Entries taken from a collection:
—————
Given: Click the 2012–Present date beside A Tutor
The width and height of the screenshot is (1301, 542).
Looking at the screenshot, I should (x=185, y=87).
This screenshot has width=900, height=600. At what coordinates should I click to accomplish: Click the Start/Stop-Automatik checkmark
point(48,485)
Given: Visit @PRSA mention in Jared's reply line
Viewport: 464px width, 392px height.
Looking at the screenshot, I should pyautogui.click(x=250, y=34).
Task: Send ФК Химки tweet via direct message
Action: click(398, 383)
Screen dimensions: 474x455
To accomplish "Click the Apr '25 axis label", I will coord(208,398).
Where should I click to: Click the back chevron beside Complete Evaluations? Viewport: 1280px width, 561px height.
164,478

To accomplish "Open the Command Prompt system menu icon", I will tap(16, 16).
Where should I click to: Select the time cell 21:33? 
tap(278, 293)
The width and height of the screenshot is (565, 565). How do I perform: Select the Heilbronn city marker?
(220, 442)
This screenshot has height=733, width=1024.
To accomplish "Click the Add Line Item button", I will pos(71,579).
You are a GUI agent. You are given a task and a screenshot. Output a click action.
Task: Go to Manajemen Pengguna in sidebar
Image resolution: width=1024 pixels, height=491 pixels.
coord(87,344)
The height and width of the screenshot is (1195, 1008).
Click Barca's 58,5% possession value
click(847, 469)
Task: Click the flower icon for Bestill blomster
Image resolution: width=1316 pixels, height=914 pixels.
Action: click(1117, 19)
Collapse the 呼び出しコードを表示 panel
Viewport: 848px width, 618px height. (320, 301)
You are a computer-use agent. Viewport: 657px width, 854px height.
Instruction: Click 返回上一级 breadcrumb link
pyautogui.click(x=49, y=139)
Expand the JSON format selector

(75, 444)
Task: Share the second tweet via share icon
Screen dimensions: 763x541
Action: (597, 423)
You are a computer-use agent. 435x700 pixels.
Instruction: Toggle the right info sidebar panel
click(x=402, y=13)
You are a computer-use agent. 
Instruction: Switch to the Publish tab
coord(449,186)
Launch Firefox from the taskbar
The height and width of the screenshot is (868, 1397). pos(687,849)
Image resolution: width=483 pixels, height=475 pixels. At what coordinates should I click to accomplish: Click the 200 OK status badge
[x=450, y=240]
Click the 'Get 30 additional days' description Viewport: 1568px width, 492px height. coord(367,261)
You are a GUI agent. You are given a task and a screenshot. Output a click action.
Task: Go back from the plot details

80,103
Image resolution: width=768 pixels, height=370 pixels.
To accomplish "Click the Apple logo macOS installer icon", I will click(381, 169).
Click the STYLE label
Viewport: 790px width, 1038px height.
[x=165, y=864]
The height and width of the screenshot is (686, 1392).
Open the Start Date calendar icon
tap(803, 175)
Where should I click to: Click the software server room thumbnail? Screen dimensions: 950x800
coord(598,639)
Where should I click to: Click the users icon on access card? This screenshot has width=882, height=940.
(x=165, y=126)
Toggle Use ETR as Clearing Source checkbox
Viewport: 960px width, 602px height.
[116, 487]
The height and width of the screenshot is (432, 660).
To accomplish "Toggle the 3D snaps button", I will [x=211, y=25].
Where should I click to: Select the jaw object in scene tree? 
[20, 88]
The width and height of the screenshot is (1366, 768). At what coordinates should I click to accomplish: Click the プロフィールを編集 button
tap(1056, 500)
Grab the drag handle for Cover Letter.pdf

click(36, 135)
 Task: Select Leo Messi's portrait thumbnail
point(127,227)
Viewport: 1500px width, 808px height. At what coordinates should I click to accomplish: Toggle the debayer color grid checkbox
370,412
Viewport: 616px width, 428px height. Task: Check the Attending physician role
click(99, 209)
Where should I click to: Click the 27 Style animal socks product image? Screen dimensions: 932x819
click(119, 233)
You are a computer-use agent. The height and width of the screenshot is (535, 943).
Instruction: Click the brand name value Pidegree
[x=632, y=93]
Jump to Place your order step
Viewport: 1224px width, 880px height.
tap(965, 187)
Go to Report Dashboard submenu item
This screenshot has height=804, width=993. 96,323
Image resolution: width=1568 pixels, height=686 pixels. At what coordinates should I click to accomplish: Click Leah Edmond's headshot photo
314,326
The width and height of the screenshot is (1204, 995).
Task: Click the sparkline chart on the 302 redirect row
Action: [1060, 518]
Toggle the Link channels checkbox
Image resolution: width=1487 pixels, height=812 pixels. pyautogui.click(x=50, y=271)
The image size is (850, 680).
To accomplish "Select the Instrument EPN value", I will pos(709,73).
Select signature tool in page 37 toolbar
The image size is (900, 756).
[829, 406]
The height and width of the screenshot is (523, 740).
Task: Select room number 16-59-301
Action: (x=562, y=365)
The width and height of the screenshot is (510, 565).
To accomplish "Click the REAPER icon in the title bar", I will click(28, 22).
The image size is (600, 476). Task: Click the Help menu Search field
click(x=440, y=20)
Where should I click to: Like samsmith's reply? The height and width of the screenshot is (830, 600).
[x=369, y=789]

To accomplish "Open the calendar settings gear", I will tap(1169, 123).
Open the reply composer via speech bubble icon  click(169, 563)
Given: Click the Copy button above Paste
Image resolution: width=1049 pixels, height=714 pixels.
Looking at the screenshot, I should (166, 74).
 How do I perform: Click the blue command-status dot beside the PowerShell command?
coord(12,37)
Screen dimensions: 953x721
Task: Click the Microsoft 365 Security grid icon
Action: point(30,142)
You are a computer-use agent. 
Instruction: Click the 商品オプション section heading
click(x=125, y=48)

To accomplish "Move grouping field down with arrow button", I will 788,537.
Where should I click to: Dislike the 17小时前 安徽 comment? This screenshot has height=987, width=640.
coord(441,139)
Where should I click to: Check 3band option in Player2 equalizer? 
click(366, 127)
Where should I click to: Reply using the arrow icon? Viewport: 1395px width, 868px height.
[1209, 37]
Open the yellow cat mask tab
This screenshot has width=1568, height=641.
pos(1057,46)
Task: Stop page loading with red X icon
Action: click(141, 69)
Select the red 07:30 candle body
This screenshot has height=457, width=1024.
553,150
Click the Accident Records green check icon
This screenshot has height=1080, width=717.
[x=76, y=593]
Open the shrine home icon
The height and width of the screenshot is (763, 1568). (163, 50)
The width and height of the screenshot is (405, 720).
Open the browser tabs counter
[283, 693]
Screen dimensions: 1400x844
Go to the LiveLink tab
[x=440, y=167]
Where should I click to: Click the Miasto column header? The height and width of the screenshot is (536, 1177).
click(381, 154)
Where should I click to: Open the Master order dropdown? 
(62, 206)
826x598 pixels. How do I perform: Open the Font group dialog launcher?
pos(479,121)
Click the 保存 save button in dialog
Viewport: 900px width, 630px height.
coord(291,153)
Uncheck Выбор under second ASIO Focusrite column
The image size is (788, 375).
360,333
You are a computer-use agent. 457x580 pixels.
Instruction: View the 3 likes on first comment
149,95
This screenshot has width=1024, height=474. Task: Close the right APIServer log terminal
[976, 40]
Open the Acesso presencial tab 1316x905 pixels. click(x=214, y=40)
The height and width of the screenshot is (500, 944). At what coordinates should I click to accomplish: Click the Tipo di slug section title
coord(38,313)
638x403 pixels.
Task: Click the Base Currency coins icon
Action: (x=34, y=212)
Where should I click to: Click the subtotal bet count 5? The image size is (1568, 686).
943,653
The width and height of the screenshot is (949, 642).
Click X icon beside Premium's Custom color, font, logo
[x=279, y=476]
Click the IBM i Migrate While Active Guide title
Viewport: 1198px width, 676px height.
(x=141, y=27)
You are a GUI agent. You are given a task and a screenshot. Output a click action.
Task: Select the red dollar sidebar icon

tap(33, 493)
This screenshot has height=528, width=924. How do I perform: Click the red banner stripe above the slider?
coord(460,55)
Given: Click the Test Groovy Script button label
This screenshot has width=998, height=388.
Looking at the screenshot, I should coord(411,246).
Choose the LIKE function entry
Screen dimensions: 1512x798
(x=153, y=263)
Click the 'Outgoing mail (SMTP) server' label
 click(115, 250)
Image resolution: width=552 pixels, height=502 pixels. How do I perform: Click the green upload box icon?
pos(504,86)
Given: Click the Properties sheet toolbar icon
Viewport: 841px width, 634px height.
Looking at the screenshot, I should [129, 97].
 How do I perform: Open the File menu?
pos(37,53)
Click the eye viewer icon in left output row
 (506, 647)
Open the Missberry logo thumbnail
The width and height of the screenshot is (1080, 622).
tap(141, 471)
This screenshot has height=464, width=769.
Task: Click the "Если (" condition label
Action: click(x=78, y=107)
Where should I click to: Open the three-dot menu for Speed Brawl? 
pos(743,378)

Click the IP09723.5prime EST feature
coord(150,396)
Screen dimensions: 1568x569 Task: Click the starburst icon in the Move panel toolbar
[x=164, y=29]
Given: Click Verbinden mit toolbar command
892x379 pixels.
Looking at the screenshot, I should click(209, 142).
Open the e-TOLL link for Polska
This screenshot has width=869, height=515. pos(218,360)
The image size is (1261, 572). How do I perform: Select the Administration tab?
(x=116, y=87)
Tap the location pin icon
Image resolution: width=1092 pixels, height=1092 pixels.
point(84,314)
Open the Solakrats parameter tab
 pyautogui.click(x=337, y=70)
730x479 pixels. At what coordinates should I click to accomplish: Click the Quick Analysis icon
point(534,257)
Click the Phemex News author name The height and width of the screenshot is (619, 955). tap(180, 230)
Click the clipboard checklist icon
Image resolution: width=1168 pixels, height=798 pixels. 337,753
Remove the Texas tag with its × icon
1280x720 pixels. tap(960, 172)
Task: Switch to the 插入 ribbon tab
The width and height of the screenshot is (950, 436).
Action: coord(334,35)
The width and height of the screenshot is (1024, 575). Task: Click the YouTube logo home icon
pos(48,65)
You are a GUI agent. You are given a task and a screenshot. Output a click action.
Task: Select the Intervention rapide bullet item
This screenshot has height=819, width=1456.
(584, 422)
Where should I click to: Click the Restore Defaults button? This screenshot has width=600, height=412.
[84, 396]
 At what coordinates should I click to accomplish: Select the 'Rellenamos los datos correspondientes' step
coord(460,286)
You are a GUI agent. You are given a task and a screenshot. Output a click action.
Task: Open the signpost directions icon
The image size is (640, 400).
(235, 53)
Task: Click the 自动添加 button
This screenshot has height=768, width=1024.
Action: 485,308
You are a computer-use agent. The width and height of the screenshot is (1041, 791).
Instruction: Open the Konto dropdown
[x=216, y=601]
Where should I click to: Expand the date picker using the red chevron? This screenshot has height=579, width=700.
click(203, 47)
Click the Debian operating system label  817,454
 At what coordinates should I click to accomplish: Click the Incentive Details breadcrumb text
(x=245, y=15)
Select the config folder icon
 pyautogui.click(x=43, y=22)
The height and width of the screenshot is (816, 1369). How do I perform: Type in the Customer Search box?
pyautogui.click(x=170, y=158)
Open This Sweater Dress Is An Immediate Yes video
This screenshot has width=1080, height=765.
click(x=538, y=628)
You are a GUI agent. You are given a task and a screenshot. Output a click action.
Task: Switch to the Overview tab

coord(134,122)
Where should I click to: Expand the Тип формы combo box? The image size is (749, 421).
—————
WHAT THE TASK ASKS:
All lines of the entries above where "computer" turns up should be reported.

OUTPUT OF THE TASK:
You are a computer-use agent. Viewport: 657px width, 854px height.
You are a computer-use agent. 435x700 pixels.
You are a computer-use agent. 
You are a computer-use agent. The height and width of the screenshot is (535, 943).
You are a computer-use agent. 
You are a computer-use agent. 457x580 pixels.
You are a computer-use agent. The width and height of the screenshot is (1041, 791).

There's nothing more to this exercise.